California Law Would Allow the State to Control Free Speech


The Association of Mature American Citizens [AMAC] sought last week to focus attention on a pending Supreme Court case that poses a new threat to our Constitutional right of free speech.

AMAC president Dan Weber said that a news article posted on the AMAC Web site last week caught the attention of the association's membership offering their own comments on the matter. But, he added, apparently independent media outlets remain unaware of its importance or are choosing to ignore its significance.

"The case involves a California law that requires pro-life crisis-pregnancy centers to promote abortion in their ads that offer right to life counseling and services," Weber explained. He called it an "infamous" piece of legislation that directly and blatantly violates the right of free speech by compelling those centers to include abortion as an option in their ads.

The National Institute of Family and Life Advocates (NIFLA) is the plaintiff in the case against the state of California.
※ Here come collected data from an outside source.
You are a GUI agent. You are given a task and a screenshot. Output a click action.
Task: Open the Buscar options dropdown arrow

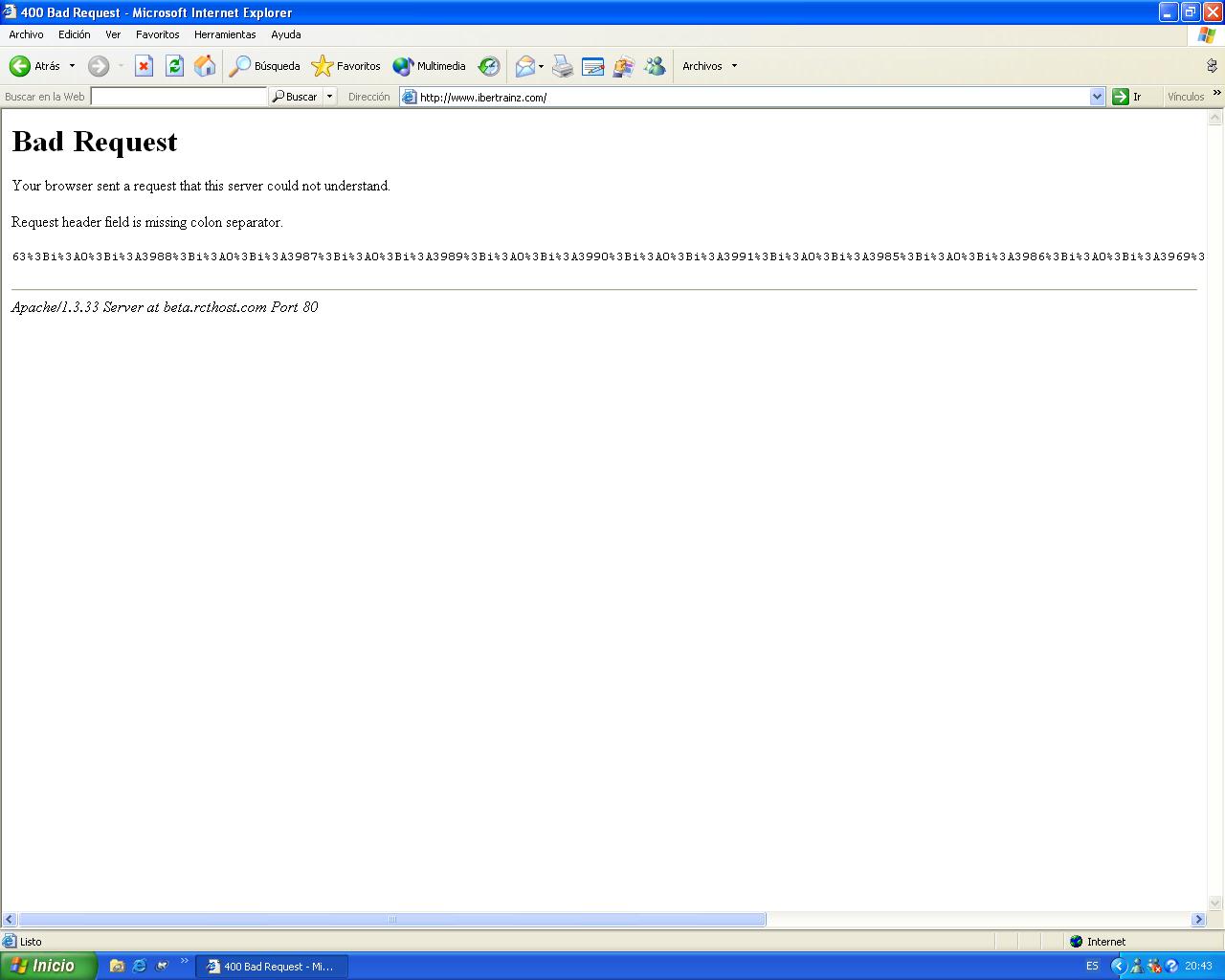(330, 97)
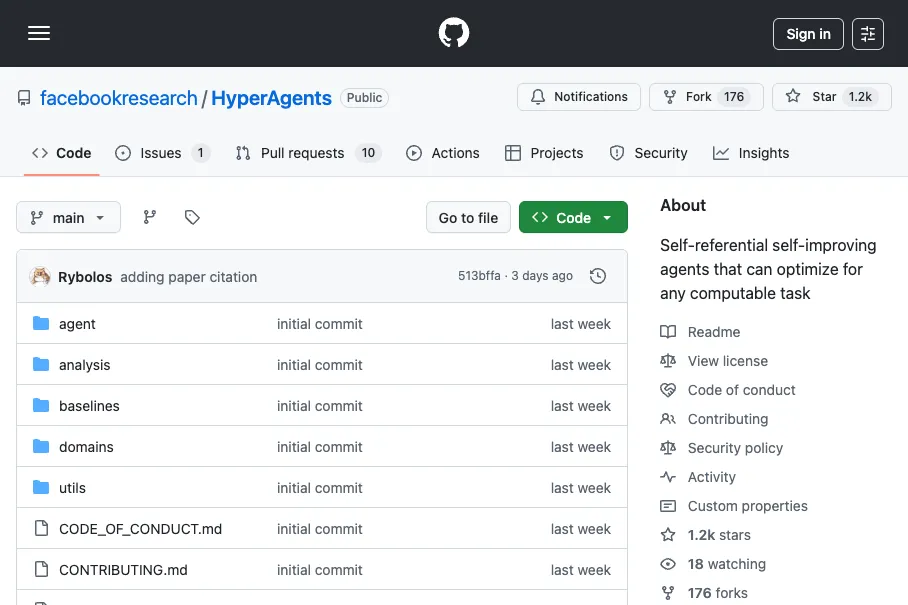This screenshot has height=605, width=908.
Task: Open the Readme link in About
Action: pos(713,332)
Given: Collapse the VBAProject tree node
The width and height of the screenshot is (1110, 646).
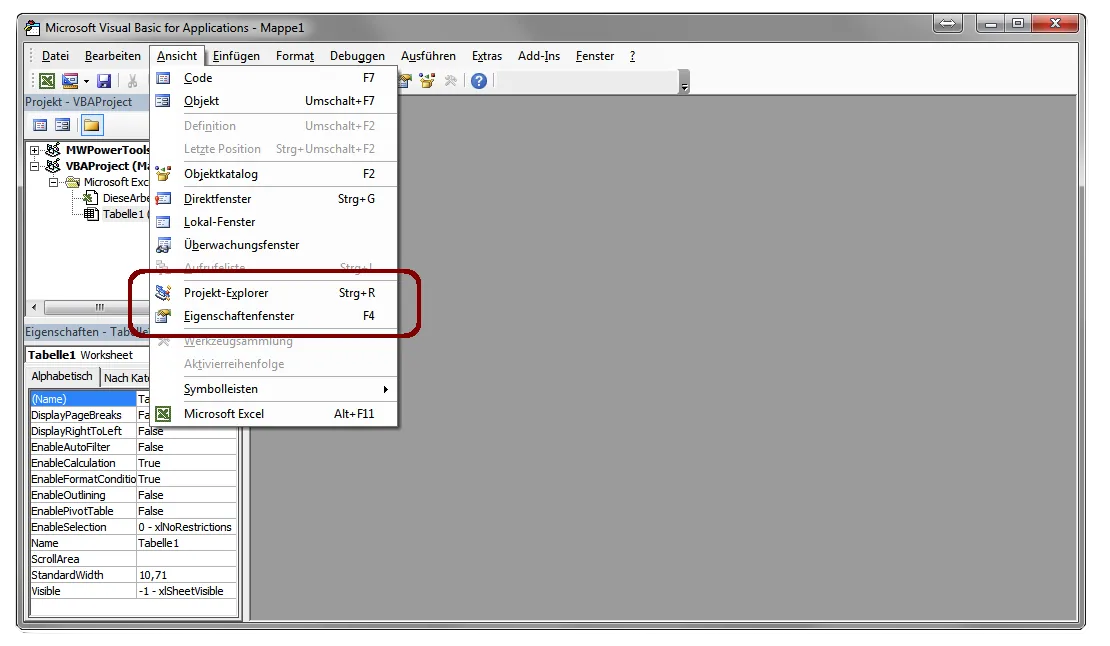Looking at the screenshot, I should click(x=35, y=166).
Forty-one organizations that "advocate for free speech, religious liberty, and the rights of the unborn" filed a brief with the U.S. Supreme Court in support of NIFLA's claim. In it they explained that "In this case, the state knowsfull well that it is compelling speech, and it knows fullwell that it is compelling speech on matters of deepmoral, religious, and political dispute."

Says Weber: "what part of the first amendment does California not understand? It states clearly that no law can be enacted 'respecting an establishment of religion, or prohibiting the free exercise thereof; or abridging the freedom of speech.' It seems to me that that is exactly what California did when it enacted its law forcing pro-life advocates to publicly acknowledge abortion as an alternative. What's next? Will they pass a law compelling brick-and-mortar retailers to include a message that the same products they sell are available online from Web-based vendors such as Amazon?"

Weber said that this case is not about abortion or the pro-life movement; it is about free speech. And he pointed to a Supreme Court case that was heard in 1949 and in which Justice William O. Douglas wrote the majority opinion. Douglas explained clearly what the fuss is all about in that opinion: "The function of free speech under our system of government is to invite dispute. It may indeed best serve its high purpose when it induces a condition of unrest, creates dissatisfaction with conditions as they are, or even stirs people to anger. Speech is often provocative and challenging. It may strike at prejudices and preconceptions that have profound unsettling effects as it pressures for the acceptance of an idea."

Weber pointed out that "It was the 9th Circuit Court of Appeals in San Francisco that declared the state's law is Constitutional because it 'regulates only unprotected commercial speech.' In other words, the court is claiming that non-profit pro-life counselors should be treated as commercial entities because they engage in fund-raising. If that's what they believe then all nonprofit organizations that engage in fund raising need beware. Mark Rienzi, a prominent professor of law, says that 'standard would turn every nonprofit in the country into a commercial speaker and give the government enormous power to regulate the speech of every nonprofit'-even your church around the corner."